TO DO => Copy out the lines below, word for word, from the first line through the line containing "Looking at the screenshot, I should coord(403,674).", inclusive.

DATASET RECORDS =>
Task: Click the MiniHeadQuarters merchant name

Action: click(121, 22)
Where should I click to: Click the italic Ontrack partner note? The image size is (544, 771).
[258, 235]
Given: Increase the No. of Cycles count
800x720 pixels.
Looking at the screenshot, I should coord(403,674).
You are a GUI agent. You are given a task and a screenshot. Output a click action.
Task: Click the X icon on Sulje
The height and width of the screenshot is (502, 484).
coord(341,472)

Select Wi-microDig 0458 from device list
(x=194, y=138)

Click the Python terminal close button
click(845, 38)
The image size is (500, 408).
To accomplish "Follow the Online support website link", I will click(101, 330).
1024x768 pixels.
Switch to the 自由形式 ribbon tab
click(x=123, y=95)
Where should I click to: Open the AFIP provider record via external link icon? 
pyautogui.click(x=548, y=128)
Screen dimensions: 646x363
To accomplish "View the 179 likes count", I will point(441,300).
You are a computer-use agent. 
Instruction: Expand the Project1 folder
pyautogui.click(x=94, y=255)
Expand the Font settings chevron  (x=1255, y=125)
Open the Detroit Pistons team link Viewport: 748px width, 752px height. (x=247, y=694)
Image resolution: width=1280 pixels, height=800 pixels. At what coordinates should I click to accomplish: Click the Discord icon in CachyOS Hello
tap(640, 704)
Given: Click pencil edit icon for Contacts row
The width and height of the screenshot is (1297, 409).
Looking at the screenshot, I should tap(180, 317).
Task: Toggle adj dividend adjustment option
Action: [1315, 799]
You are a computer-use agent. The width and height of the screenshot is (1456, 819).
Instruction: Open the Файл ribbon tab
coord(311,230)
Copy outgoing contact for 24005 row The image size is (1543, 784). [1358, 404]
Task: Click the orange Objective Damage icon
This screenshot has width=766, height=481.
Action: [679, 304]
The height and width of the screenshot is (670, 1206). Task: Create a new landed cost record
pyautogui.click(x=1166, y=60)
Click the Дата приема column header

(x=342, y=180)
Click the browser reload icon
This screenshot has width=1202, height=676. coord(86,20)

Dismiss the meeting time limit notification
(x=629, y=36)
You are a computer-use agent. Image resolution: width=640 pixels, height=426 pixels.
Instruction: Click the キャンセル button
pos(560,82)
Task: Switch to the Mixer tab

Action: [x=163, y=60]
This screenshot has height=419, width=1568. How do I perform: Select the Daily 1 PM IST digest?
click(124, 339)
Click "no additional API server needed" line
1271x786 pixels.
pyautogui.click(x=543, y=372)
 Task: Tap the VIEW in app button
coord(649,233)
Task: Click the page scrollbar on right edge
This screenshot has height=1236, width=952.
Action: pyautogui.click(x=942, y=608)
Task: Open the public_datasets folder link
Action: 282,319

SOLUTION TO THE EXERCISE =>
Task: Click the MiniHeadQuarters merchant name

Action: click(121, 22)
Where should I click to: Click the italic Ontrack partner note? The image size is (544, 771).
[258, 235]
Given: Increase the No. of Cycles count
800x720 pixels.
Looking at the screenshot, I should coord(403,674).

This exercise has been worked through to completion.